Most of the chatter about this video is positive, but the first and last comments in this screenshot are what I want to talk about:
I get mad when I hear things like “just what we need – another class” or that something is too juvenile for them to have fun. No matter how you cut it, RC racing at its core is toy cars. Yes they’re expensive, configurable, luxury toy cars. But they’re still toy cars as much as a $400 magnesium yo-yo is still a skill toy.
Let’s look at the reality and see if can’t all get along or at least agree to disagree without starting a flame-warContinue reading “Just what we need… another class”
Yet Another Class
Part of me understands their complaint – adding another race on race day means it will add more time to the racing schedule. Which means more time waiting between their races, and the possibility of getting home later in the day.
But let’s break down the argument. Does it really mean more time? If more 2wd buggy drivers show up, it means adding an E-Main and another qualifying heat, so if there are more drivers it means more time no matter what. It doesn’t matter if they’re driving rally cars, formula one, tamiya mini, euro trucks, short course trucks, etc. More drivers is more time.
Why not welcome new classes? There are so many aspects to the hobby, but the common thread is racing. Track owners across the country don’t care if they’re announcing on the tone for the E-Main of 2wd Buggy or the A-Main of Euro Trucks. They want as many (paying) racers at the track as possible. I for one, would love to watch a 2wd Spec Stampede race like in that JConcepts video.
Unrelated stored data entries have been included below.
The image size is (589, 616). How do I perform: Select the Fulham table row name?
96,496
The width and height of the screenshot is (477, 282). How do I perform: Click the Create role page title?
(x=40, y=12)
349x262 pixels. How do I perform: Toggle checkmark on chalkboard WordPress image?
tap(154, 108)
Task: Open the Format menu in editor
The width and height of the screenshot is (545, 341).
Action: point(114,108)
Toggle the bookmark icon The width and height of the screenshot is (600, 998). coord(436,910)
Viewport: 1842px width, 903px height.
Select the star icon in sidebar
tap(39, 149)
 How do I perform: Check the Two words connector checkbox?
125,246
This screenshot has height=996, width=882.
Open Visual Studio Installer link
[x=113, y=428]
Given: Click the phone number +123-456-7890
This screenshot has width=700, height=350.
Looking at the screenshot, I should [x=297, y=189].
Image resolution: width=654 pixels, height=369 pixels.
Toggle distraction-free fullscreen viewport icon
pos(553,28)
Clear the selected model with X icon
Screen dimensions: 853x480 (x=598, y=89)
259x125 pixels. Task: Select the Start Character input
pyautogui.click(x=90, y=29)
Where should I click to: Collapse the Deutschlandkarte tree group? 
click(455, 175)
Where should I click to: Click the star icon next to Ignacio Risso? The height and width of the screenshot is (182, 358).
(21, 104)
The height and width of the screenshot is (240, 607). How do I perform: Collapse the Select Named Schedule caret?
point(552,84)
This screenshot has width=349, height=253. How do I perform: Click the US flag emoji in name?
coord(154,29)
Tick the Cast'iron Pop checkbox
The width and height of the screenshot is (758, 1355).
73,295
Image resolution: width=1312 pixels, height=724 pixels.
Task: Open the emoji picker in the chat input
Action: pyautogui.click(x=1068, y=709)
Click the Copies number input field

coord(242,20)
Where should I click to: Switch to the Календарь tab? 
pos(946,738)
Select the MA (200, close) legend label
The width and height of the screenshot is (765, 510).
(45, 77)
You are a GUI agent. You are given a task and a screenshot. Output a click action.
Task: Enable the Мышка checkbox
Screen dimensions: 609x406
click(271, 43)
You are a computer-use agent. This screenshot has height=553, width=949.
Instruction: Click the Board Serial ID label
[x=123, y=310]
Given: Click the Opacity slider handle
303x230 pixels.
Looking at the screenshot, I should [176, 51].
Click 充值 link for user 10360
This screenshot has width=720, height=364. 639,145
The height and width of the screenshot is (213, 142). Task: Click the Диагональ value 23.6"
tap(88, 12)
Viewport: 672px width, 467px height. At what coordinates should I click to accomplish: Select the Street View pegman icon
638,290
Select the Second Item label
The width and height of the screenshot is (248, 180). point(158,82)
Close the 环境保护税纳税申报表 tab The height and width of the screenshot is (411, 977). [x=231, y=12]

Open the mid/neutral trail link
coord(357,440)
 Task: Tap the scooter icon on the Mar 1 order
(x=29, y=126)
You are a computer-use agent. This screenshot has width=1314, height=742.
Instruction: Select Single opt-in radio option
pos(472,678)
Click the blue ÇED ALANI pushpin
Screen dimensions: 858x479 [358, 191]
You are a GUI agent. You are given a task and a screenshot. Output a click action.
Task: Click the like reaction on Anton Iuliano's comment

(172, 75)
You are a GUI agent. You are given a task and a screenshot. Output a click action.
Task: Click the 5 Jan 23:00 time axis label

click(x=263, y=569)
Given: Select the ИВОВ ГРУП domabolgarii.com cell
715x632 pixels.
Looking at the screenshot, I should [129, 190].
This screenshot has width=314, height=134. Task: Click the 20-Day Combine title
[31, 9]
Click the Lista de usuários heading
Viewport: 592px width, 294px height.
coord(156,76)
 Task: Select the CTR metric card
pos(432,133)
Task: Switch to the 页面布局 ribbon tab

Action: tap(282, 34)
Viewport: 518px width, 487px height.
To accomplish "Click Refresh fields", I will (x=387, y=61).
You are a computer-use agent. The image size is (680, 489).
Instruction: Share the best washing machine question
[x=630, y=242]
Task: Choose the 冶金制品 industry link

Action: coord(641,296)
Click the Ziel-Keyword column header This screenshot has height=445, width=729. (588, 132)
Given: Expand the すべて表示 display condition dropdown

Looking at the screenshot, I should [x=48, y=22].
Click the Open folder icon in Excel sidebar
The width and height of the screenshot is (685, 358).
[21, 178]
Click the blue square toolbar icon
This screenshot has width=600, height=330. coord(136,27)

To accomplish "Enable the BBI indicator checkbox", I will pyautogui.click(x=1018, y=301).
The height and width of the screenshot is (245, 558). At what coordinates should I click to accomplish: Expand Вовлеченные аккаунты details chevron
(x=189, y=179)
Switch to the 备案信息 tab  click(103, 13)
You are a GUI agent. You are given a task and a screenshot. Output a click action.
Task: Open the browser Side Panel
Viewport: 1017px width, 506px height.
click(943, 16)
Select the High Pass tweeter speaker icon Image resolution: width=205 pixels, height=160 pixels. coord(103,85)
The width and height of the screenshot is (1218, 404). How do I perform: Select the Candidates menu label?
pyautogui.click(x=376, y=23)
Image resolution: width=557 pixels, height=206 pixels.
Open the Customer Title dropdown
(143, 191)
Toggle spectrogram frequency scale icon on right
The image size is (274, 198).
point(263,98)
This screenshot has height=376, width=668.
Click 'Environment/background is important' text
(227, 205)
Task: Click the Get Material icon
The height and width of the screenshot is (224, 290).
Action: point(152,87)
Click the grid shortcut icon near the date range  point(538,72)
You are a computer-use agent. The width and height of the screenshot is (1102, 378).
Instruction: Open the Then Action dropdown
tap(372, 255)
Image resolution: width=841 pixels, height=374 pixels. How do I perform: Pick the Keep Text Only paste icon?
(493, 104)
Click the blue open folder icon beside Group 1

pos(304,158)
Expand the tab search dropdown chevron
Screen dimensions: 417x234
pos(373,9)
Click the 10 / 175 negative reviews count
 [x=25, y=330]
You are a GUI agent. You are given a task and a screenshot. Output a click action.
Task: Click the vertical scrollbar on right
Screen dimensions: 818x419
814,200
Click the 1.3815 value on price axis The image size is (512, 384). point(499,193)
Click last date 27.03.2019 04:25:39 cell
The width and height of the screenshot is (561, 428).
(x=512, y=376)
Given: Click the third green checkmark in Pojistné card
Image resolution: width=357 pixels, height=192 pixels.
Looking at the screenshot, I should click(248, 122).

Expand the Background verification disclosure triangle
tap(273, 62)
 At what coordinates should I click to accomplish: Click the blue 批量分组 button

Track owners and race directors recognize this and most have a policy that if at least 3-5 guys show up with the same type of vehicle, they’ll run it as a class of its own. The belly-aching by the other drivers simply needs to stop. It does not help grow the hobby, it just makes us look like elitist jerks. It comes off sounding like: If you’re not good enough to afford or compete with the type of car I have, you should just stay home.
Racing on the Cheap
“Yet Another Class” usually means someone is testing the waters to try something different and see if it sticks. More often than not, it is something affordable. Tamiya Euro Trucks are a hit because they’re just over $100 and they look awesome. My favorite class of racing is currently Spec Slash. It’s right next to Euro Trucks as one of the cheaper ways to race. I also have a 2wd buggy, which is always popular at any track, but that platform is expensive. The idea of a 2wd Spec Stampede monster truck class sound like a great way to get kids (young and old) into some fun monster truck racing.
Heads-Up Mixed-Class Racing
Another option that is rarely exercised, but should be, is mixed-class racing. It’s literally running two or more types of classes in the same race. It’s already happening at your track during open practice and it makes everyone a better driver if they’re actively looking out for slower/faster traffic. Many drivers pay zero attention to anything that isn’t traveling at their speed. To combat it, more tracks should host heads-up races like this:
When running multiple classes in the same heat, there are two schools of thought. You can run cars of similar speed together, or run cars of different speed together – each has pros and cons.
Running cars of similar speeds together is easy. Maybe it’s VTA & Euro Truck or Stadium Truck and Open Short Course. The race director likely knows generally what the lap times are for a specific class. Hopefully the two classes lacking a full field of drivers wind up being a good match.
The other option would be to run classes with different speeds together. This happens in several real world races, but most famously at LeMans. Why do I like the speed differential? It allows for the faster cars, usually piloted by better drivers, to pass quickly. If slower drivers are predictable in their racing line, the faster cars can use just about any line to overtake. Is it going to slow everyone’s lap times? Sure, but not significantly and the racing will be even more exciting.
Talk to your track
As a rule of thumb, always check with the track owner and/or the race director. At bigger events like trophy races they’ll be clear on what classes are getting trophies and it probably doesn’t include your new class. The guys running a new class aren’t there for trophies anyway. They’re there to race against their friends and build some interest around what could be a fun racing series.
Don’t listen to the naysayers. If you want to run a class of Tamiya Dancing Riders, get some people interested and head to the track. You could even ask your local hobby shop to give the racing info to others buying that model. Even if no has joined you (yet), bring your car to the track. If there’s a Sportsman class, which is usually a smorgasbord of classes, run it in that. Or when you’re racing in a different class, run your new model during open practice time or before/after the race. Sometimes just seeing something new go ’round is all it takes to get others interested. I did this with my F1 car in 2016 and it has been a regular class in my area since.